Instructions for the task → Below are entries; copy exactly the lines from the one with "This screenshot has" through the one with "Where should I", both included, and leave out the rest.

Materials provided →
BEGIN

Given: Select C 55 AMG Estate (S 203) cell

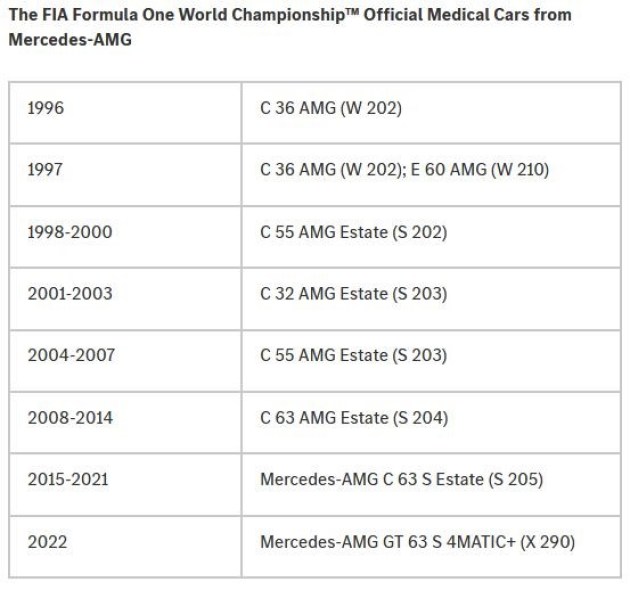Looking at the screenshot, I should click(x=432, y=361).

END
BEGIN

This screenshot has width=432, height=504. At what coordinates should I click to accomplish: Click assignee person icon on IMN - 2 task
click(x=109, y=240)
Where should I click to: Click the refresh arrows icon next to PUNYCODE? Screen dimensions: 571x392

END

Task solution →
This screenshot has width=432, height=504. At what coordinates should I click to accomplish: Click assignee person icon on IMN - 2 task
click(x=109, y=240)
Where should I click to: Click the refresh arrows icon next to PUNYCODE? Screen dimensions: 571x392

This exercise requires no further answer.